Exercise: Find every line in the items below that contains the string "number", and copy each of those lines. Treat the match as case-sensitive.

Entries for locating words and elements:
☆ ☆ ☆ ☆ ☆ ☆ ☆

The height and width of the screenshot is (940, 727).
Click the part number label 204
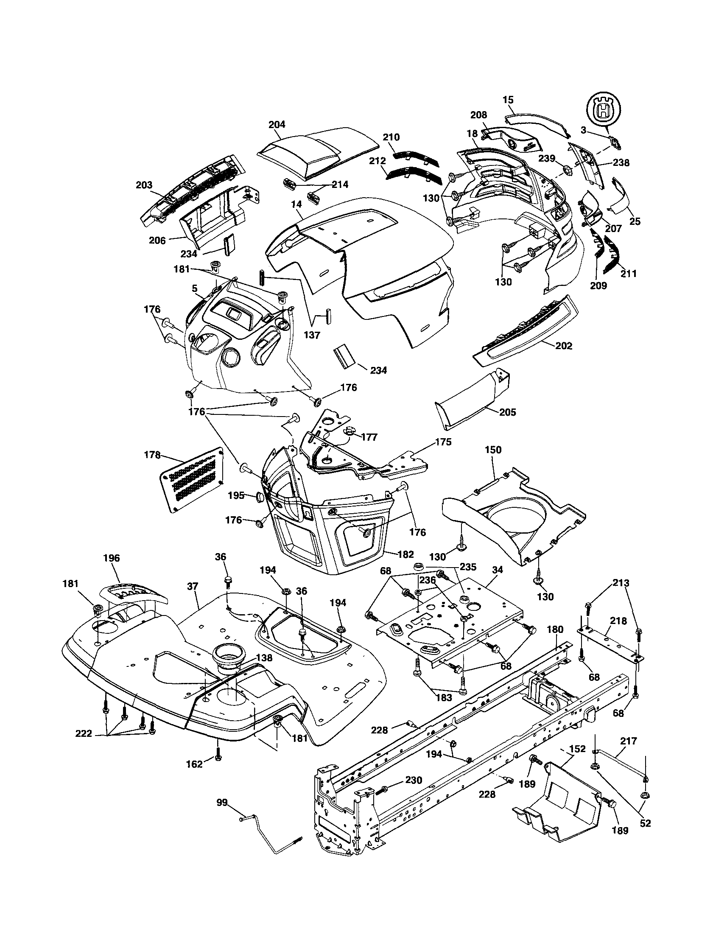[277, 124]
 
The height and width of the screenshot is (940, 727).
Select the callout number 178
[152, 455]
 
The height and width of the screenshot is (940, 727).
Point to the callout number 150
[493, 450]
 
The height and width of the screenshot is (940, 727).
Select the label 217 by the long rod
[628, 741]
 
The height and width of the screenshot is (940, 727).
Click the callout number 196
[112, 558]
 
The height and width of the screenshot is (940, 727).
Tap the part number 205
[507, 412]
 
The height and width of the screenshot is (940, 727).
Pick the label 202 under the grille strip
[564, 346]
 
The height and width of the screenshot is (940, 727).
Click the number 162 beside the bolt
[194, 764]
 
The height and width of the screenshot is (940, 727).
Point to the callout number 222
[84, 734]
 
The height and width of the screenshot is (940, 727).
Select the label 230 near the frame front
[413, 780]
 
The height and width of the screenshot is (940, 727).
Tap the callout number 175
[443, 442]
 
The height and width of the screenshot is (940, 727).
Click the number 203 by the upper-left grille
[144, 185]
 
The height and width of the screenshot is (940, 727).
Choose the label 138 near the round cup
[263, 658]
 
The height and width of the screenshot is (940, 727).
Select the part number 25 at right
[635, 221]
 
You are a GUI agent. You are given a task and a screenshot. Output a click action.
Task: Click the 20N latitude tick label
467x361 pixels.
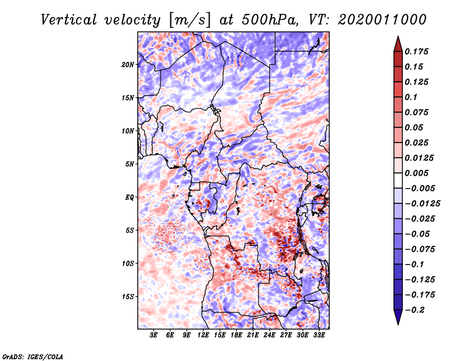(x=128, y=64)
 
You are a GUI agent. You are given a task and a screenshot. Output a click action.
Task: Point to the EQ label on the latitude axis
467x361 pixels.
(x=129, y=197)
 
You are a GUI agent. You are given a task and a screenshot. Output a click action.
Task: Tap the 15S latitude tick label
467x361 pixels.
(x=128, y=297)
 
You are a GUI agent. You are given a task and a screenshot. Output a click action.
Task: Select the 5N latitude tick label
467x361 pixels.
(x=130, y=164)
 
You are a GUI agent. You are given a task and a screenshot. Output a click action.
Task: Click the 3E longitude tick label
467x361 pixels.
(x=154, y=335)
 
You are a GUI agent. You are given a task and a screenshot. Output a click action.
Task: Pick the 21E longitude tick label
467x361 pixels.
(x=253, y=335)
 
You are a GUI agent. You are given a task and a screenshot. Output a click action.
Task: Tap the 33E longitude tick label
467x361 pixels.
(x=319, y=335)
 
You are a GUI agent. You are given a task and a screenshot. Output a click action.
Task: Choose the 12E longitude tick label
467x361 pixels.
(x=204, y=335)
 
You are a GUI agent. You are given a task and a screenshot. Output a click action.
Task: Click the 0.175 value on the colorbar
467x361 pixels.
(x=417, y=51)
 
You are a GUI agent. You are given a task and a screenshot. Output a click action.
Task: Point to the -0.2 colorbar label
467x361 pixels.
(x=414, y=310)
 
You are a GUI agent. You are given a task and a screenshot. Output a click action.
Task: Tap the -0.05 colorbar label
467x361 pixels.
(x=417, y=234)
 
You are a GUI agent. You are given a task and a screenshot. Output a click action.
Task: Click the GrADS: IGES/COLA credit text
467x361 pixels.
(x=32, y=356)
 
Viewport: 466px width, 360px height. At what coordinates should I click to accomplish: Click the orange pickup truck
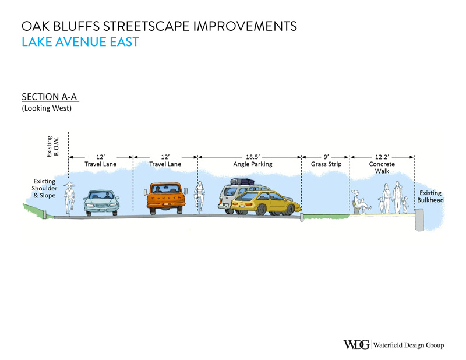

☆ ☆ ☆ ☆ ☆ ☆ ☆

Task output:
Click the part number label 204
Select the callout number 178
Point to the callout number 150
Click the callout number 196
Tap the part number 205
Click the number 162 beside the bolt
Point to the callout number 222
Tap the callout number 175
Click the number 203 by the upper-left grille
Select the part number 25 at right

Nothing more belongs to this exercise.